- _SUPPLIED PASSAGE_:
╭──

This morning, March 12, Sunnyvale City Manager Kent Steffens issued a local emergency proclamation in response to the coronavirus outbreak.
In a tweet sent out on Thursday afternoon, the City of Sunnyvale says, “this does NOT signify any increase in risk to our community. It allows us to strengthen our response efforts.”
The Sunnyvale Department of Public Safety shared the City’s proclamation on Twitter adding, “Our Office of Emergency Service’s continues to closely monitor the impacts of #COVID2019 on our community. We’re taking measures to stay on top of current developments & keep our community informed. Stay informed by visiting”
To learn more about Sunnyvale’s efforts visit: https://sunnyvale.ca.gov/news/topics/coronavirus.htm
At this time, the County Public Health Department has reported 48 confirmed coronavirus cases in the county.
Yesterday, neighboring city, Santa Clara, also declared a State of Emergency in response to the Coronavirus.
Back on January 31, the United States Department of Public Health and Human Services Secretary Alex Azar declared a public emergency for the novel coronavirus beginning on January 27, 2020. On March 4, California State Governor Gavin Newsom declared a state of emergency in the State of California due to the number of confirmed cases of coronavirus in the State. On March 5, Santa Clara County declared an emergency due to the number of confirmed cases of coronavirus in the County. And then yesterday, March 11, the World Health Organization declared the novel coronavirus outbreak a global pandemic.

╰──

- _COLLECTED MATERIAL_:
╭──

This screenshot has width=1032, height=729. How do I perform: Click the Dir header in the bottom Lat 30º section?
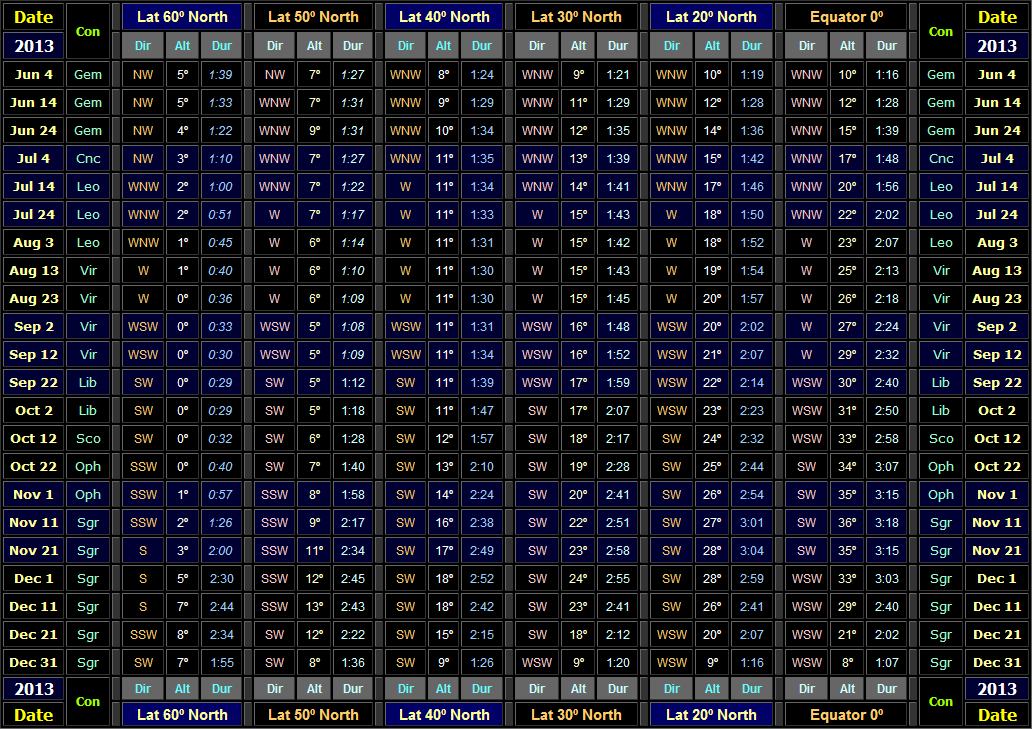pyautogui.click(x=537, y=689)
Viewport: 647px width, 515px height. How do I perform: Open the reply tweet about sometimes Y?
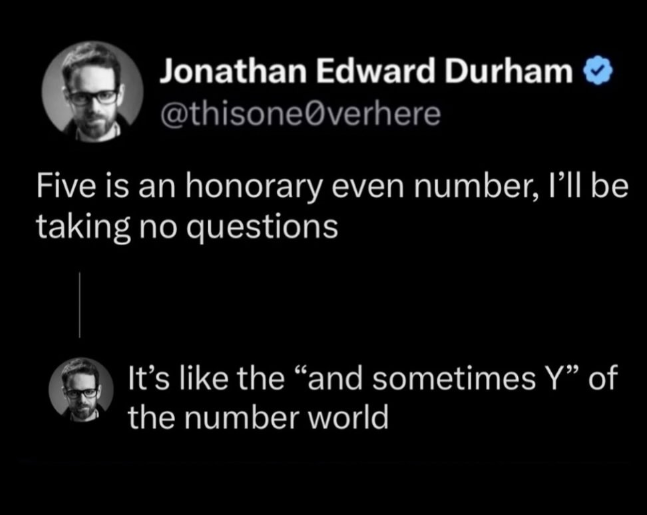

╰──

- _ACTION ITEM_:
Pick up the report on Sunnyvale's local emergency proclamation for the coronavirus outbreak and continue it from its final sentence.

- _ANSWER AREA_:
Yesterday, the Santa Clara County Public Health Department said they recommend canceling events of 250 or more.
“We are aware of the recommendations the White House issued today for our county as well as Seattle-King, Pierce, and Snohomish Counties in Washington. We are pleased that the White House has adopted many of the recommendations the County Public Health Department previously issued,” said Santa Clara County Health Department in a statement. “However, we recommend that all community residents follow the more stringent guidance issued by the County, including the legal order to cancel all events with 1,000 or more people, and the further recommendation that all large events (including but not limited to all events of 250 or more) be canceled.”
“We continue to work in partnership with public health experts at the CDC, the state of California, and other significantly impacted communities to issue guidance to the public,” the statement continued. “We will continue to make decisions based on the best evidence available, locally relevant data on COVID-19, and the expertise of our public health officials.”